(Problem description) Copy the lines verbatim, the stretch from the line containing "Click the third" through the line containing "click(485, 253)".

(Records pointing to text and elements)
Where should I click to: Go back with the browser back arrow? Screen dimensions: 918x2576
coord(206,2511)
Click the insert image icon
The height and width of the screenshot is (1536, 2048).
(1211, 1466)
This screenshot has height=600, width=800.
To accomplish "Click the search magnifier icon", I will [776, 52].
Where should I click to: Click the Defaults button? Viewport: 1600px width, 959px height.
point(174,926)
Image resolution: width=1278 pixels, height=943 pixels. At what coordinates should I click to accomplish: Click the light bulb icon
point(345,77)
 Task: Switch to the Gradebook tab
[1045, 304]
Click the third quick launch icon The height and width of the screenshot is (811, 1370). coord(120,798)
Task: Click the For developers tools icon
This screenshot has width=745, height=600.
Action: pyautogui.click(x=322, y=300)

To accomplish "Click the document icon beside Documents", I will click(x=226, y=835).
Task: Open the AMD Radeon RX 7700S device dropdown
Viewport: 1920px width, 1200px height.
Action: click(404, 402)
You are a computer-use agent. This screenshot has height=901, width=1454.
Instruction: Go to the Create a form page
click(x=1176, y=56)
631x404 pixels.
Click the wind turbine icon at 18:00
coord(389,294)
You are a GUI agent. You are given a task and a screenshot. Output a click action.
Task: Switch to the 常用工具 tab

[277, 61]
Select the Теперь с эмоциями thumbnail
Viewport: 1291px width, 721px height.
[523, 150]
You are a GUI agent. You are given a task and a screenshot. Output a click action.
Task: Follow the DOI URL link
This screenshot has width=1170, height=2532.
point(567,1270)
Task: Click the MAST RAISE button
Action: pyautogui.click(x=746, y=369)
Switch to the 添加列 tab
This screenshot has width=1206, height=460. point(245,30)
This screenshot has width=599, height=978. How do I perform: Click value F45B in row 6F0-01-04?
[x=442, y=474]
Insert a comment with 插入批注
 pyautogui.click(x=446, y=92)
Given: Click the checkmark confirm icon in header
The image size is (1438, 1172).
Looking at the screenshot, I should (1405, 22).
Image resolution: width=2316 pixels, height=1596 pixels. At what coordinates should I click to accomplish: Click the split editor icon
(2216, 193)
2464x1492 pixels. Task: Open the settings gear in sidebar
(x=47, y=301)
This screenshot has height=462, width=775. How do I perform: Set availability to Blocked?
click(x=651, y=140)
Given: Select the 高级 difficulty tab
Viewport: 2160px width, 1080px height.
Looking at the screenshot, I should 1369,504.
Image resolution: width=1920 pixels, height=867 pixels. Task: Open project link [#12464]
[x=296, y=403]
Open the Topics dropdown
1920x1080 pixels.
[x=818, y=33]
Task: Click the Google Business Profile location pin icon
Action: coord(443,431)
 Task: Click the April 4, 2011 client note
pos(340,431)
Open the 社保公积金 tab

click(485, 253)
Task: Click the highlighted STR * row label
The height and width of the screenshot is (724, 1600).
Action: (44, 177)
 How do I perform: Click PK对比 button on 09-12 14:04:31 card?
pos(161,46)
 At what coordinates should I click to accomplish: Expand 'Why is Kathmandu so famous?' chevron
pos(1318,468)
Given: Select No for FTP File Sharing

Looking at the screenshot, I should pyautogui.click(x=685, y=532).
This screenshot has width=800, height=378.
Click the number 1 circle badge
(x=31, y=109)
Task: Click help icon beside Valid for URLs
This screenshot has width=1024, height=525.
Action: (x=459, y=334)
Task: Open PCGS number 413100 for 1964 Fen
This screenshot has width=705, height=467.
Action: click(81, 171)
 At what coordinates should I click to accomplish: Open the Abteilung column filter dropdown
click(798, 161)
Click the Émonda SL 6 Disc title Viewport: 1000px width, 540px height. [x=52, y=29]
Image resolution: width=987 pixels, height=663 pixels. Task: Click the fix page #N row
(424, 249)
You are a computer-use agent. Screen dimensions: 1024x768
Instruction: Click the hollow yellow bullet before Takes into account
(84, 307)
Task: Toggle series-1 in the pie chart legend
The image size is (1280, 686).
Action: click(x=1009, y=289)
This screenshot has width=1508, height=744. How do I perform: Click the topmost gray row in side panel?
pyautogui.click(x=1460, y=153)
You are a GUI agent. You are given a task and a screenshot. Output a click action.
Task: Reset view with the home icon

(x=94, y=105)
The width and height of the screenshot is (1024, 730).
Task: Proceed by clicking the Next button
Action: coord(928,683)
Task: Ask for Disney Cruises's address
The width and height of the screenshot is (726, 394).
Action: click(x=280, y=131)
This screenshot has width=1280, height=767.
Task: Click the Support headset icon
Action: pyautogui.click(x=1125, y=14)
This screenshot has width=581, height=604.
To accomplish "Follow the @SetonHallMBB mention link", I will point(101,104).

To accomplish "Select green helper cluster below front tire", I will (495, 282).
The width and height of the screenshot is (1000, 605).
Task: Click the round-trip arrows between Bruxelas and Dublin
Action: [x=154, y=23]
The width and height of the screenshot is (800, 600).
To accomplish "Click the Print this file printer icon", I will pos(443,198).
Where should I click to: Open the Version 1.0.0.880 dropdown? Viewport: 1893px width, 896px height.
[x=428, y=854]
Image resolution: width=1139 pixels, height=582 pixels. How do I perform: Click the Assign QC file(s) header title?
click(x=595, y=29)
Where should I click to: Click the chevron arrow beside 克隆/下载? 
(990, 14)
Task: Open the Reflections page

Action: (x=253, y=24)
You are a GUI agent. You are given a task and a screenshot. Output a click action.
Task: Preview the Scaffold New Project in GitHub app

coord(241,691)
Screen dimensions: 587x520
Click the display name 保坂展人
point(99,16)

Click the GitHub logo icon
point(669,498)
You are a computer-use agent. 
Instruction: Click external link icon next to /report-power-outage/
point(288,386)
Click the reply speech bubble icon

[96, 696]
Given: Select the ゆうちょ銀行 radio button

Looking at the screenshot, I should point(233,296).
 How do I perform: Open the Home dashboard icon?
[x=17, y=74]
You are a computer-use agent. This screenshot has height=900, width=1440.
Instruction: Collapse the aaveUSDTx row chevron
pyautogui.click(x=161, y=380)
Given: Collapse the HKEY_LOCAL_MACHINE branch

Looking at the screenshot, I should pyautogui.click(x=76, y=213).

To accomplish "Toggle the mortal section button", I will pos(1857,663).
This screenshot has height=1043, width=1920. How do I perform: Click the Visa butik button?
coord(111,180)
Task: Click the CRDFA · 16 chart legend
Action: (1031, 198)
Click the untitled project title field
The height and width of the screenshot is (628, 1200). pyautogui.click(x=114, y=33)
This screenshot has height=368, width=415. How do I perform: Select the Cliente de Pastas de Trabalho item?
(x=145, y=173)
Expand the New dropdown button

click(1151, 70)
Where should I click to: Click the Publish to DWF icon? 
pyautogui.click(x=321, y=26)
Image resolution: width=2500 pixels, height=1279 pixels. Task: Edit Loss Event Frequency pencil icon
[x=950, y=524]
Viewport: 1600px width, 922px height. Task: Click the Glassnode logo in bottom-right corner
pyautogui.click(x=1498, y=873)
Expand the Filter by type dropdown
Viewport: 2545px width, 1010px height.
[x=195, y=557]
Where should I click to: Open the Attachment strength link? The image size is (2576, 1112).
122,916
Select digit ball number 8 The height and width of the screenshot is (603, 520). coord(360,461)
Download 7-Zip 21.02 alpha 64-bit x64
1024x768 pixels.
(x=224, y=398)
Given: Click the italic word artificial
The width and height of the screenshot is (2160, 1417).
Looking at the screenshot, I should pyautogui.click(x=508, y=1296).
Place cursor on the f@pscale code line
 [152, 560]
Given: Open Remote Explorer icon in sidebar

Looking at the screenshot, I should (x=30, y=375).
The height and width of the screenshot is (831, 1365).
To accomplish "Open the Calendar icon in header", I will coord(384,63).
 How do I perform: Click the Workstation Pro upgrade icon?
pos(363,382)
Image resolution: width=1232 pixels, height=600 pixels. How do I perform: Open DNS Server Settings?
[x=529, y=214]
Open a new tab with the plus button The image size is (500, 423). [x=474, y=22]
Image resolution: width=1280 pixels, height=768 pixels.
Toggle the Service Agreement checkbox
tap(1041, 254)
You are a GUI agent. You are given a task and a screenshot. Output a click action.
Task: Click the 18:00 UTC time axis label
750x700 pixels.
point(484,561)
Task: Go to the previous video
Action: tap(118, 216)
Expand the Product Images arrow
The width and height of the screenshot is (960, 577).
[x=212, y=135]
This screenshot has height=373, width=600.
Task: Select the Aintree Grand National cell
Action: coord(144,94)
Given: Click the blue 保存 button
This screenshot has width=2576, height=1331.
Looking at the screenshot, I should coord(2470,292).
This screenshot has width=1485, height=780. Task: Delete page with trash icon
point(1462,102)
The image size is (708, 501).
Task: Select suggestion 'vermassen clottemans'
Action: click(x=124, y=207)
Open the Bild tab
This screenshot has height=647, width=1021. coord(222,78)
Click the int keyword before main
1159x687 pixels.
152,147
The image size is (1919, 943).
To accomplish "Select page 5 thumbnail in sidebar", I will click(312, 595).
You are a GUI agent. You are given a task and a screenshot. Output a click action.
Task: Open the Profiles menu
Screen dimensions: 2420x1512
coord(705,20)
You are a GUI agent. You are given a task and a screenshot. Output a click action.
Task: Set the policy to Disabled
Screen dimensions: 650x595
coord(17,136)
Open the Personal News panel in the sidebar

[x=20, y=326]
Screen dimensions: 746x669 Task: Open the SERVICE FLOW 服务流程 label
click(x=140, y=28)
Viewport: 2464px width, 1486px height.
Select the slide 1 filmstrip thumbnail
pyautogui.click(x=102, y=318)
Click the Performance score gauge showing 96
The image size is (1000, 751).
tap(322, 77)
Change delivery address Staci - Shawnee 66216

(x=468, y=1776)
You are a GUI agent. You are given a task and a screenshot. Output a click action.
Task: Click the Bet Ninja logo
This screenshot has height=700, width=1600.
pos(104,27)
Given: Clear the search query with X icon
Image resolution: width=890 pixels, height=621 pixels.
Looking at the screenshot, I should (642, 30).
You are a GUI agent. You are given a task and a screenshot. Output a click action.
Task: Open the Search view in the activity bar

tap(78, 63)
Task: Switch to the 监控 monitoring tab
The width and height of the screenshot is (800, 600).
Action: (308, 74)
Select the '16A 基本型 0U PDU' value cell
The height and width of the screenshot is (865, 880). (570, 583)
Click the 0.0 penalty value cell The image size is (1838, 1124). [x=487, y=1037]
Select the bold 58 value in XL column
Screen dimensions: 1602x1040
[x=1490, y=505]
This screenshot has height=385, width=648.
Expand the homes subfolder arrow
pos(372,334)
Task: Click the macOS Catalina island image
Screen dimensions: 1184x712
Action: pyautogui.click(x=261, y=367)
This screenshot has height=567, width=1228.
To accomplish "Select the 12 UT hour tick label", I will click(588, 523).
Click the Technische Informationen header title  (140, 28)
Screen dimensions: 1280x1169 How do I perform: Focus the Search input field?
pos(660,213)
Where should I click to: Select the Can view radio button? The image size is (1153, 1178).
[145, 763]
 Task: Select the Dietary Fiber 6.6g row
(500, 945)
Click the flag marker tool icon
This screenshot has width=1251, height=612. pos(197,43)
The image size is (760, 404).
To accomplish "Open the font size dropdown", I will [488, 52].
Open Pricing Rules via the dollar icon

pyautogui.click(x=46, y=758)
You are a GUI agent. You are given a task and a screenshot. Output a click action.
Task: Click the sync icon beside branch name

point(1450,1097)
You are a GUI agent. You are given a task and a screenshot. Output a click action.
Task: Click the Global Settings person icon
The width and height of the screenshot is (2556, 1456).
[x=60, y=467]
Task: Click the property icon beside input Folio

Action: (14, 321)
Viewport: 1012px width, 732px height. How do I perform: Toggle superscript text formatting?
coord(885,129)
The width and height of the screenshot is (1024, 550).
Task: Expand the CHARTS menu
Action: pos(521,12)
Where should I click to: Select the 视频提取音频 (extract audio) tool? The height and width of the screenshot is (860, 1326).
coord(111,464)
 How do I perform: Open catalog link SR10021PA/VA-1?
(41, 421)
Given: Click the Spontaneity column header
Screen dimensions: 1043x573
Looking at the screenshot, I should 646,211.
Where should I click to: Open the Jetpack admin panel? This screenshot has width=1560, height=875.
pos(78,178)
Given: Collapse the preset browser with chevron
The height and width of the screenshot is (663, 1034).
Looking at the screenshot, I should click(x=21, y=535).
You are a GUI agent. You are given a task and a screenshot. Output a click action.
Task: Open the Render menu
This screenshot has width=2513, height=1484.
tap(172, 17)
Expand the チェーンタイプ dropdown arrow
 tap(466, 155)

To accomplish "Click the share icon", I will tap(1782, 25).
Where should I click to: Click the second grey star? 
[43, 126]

(Task answer)
Click the third quick launch icon The height and width of the screenshot is (811, 1370). coord(120,798)
Task: Click the For developers tools icon
This screenshot has width=745, height=600.
Action: pyautogui.click(x=322, y=300)

To accomplish "Click the document icon beside Documents", I will click(x=226, y=835).
Task: Open the AMD Radeon RX 7700S device dropdown
Viewport: 1920px width, 1200px height.
Action: click(404, 402)
You are a computer-use agent. This screenshot has height=901, width=1454.
Instruction: Go to the Create a form page
click(x=1176, y=56)
631x404 pixels.
Click the wind turbine icon at 18:00
coord(389,294)
You are a GUI agent. You are given a task and a screenshot. Output a click action.
Task: Switch to the 常用工具 tab

[277, 61]
Select the Теперь с эмоциями thumbnail
Viewport: 1291px width, 721px height.
[523, 150]
You are a GUI agent. You are given a task and a screenshot. Output a click action.
Task: Follow the DOI URL link
This screenshot has width=1170, height=2532.
point(567,1270)
Task: Click the MAST RAISE button
Action: pyautogui.click(x=746, y=369)
Switch to the 添加列 tab
This screenshot has width=1206, height=460. point(245,30)
This screenshot has width=599, height=978. How do I perform: Click value F45B in row 6F0-01-04?
[x=442, y=474]
Insert a comment with 插入批注
 pyautogui.click(x=446, y=92)
Given: Click the checkmark confirm icon in header
The image size is (1438, 1172).
Looking at the screenshot, I should (1405, 22).
Image resolution: width=2316 pixels, height=1596 pixels. At what coordinates should I click to accomplish: Click the split editor icon
(2216, 193)
2464x1492 pixels. Task: Open the settings gear in sidebar
(x=47, y=301)
This screenshot has height=462, width=775. How do I perform: Set availability to Blocked?
click(x=651, y=140)
Given: Select the 高级 difficulty tab
Viewport: 2160px width, 1080px height.
Looking at the screenshot, I should 1369,504.
Image resolution: width=1920 pixels, height=867 pixels. Task: Open project link [#12464]
[x=296, y=403]
Open the Topics dropdown
1920x1080 pixels.
[x=818, y=33]
Task: Click the Google Business Profile location pin icon
Action: coord(443,431)
 Task: Click the April 4, 2011 client note
pos(340,431)
Open the 社保公积金 tab

click(485, 253)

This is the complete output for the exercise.